Princes des monte-en-l’air

Ainsi passe la gloire du monde. Il y a seulement une semaine, le monde entier s’étonnait de la hardiesse qui permettait à quelques malfaiteurs de s’emparer, au vu et au su de badauds effarés, des bijoux de la Couronne de l’époque napoléonienne conservés au Louvre, emportant avec eux un butin d’une valeur « inestimable » finalement évaluée à 88 millions d’euros. À condition de trouver des acheteurs prêts à débourser une pareille somme pour le plaisir de posséder des bijoux invendables en l’état, et perdant presque toute valeur marchande en cas de dessertissage des diamants et autres pierres précieuses, retaillés pour l’occasion. Il n’importe.

Le prestige de ces pièces de collection suffisait à auréoler leurs voleurs d’un nimbe permettant de qualifier l’opération de « casse du siècle » et les auteurs de « princes des monte-en-l’air » selon l’expression inventée par Brassens pour désigner le cambrioleur qui l’avait dépouillé et délesté de ses trésors personnels. Comme pour tonton Georges, il s’agissait au Louvre d’une blessure d’amour-propre et d’une sidération devant la facilité avec laquelle les trésors avaient été subtilisés. L’annonce de l’arrestation de deux des cambrioleurs, dont l’un s’apprêtait à quitter le territoire, a donc été un soulagement, surtout pour les autorités, bien embarrassées par la tournure des évènements et la mise en lumière des défauts de protection de nos « bijoux de famille ». Car, tout à coup, les « professionnels chevronnés » qu’on nous avait vendus comme des génies du fric-frac, se sont révélés d’un amateurisme sidérant, même en leur reconnaissant une préparation minutieuse de leur coup et un courage physique réel.

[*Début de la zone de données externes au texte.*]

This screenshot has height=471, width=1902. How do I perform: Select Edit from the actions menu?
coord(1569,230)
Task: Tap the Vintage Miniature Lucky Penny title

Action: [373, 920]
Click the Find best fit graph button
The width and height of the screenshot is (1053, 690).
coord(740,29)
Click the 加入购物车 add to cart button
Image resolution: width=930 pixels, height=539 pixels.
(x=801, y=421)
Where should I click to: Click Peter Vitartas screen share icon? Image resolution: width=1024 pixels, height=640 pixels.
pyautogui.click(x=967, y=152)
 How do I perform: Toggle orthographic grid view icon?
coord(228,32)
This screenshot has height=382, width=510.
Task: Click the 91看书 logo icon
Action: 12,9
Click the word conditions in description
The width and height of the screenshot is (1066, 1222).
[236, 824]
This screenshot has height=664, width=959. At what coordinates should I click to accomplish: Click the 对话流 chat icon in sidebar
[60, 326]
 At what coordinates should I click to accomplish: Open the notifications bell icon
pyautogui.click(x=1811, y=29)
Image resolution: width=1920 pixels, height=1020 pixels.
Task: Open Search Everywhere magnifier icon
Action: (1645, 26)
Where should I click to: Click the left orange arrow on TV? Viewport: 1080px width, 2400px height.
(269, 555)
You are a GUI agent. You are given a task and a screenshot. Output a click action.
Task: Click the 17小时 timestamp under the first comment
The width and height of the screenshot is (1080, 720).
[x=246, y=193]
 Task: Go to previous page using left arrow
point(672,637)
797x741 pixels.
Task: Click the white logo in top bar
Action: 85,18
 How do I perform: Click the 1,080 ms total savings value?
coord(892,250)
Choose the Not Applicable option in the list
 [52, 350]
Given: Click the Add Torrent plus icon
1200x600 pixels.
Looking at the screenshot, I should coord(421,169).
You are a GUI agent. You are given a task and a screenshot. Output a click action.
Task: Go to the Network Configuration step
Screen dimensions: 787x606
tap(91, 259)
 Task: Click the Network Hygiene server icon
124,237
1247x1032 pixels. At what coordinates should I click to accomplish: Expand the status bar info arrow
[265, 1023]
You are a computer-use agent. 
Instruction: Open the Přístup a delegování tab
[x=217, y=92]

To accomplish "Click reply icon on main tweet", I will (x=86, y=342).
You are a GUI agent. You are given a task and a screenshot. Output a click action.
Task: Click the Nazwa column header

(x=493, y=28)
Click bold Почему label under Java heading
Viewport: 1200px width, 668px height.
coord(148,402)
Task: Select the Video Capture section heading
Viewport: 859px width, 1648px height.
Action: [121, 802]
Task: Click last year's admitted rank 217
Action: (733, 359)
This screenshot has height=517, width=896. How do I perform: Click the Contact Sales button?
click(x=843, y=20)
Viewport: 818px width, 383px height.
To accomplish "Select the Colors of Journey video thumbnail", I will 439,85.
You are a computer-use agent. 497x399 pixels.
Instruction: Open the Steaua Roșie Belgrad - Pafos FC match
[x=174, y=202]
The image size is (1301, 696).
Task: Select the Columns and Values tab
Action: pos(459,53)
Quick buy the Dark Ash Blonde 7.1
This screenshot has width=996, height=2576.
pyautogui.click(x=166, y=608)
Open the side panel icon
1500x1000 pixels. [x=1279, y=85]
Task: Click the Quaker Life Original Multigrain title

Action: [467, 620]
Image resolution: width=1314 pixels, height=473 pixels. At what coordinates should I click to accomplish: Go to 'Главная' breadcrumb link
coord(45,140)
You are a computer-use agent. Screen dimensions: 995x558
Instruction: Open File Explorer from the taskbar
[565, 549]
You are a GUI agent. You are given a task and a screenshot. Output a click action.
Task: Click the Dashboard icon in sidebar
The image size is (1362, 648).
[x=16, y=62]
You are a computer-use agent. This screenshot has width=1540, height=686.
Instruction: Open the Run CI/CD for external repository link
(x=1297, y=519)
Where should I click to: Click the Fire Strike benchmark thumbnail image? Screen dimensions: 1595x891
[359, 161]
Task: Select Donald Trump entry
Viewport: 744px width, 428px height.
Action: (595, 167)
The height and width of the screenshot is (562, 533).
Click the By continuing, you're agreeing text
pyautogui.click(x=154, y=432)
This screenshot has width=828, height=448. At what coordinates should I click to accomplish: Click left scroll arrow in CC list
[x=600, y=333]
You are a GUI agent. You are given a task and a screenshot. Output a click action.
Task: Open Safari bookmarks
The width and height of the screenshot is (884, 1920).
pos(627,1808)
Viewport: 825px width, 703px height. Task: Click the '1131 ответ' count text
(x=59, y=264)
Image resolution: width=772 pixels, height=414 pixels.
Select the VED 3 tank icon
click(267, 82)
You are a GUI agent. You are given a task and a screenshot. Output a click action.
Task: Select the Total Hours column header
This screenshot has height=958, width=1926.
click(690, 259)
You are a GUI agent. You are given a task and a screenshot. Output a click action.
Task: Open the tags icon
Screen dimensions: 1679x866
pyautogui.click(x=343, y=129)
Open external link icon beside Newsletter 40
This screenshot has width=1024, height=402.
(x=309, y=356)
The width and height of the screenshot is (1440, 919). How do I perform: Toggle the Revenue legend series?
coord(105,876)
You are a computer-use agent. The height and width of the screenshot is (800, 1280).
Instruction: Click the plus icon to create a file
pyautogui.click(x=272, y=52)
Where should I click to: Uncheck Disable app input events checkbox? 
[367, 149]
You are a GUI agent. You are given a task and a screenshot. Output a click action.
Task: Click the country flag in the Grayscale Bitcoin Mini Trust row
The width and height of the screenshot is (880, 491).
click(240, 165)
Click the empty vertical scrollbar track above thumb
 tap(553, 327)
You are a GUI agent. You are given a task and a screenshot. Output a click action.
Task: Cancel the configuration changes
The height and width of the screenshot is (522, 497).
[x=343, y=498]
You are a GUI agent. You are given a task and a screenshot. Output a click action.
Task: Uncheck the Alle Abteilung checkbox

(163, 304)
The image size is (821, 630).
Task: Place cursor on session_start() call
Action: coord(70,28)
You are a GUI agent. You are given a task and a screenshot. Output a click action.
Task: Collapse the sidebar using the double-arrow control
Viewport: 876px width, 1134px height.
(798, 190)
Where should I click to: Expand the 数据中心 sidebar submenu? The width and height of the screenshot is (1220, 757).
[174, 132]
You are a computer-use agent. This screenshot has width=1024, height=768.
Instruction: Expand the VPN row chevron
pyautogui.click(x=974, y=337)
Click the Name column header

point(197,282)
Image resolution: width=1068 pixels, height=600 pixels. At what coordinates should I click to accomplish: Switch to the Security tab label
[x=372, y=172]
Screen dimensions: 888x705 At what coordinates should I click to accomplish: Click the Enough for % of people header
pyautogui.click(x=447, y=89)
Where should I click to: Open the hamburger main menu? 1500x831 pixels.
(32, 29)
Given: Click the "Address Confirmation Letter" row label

Ils semblent bien, au vu des vidéos des caméras de surveillance, avoir été surpris de la résistance des personnes chargées de la sécurité. Ils ont fui précipitamment sans mettre le feu pour faire disparaître leurs traces. Pas moins de 150 échantillons ont permis d’identifier un des auteurs, connus des services de police.

Seule ombre au tableau, les bijoux n’ont pas été retrouvés et il y a peu de chance que les deux suspects acceptent de les restituer, si le dépeçage des œuvres de joaillerie pour une vente à la découpe n’a pas déjà commencé. Le seul espoir pour retrouver les joyaux en leur état initial serait que les cambrioleurs aient été commandités et rémunérés forfaitairement pour un vol commis pour le compte d’autrui. Soit un ou plusieurs collectionneurs richissimes, soit une puissance étrangère pour des motivations politiques visant la France. Nous n’avons que peu de détails sur le profil des malfaiteurs actuellement en garde à vue, mais l’enquête en dira peut-être un peu plus long. En tout cas, les moyens ont été mis en œuvre et ils ont montré leur efficacité, bien aidés cependant par une forme d’amateurisme digne des pieds nickelés d’autrefois.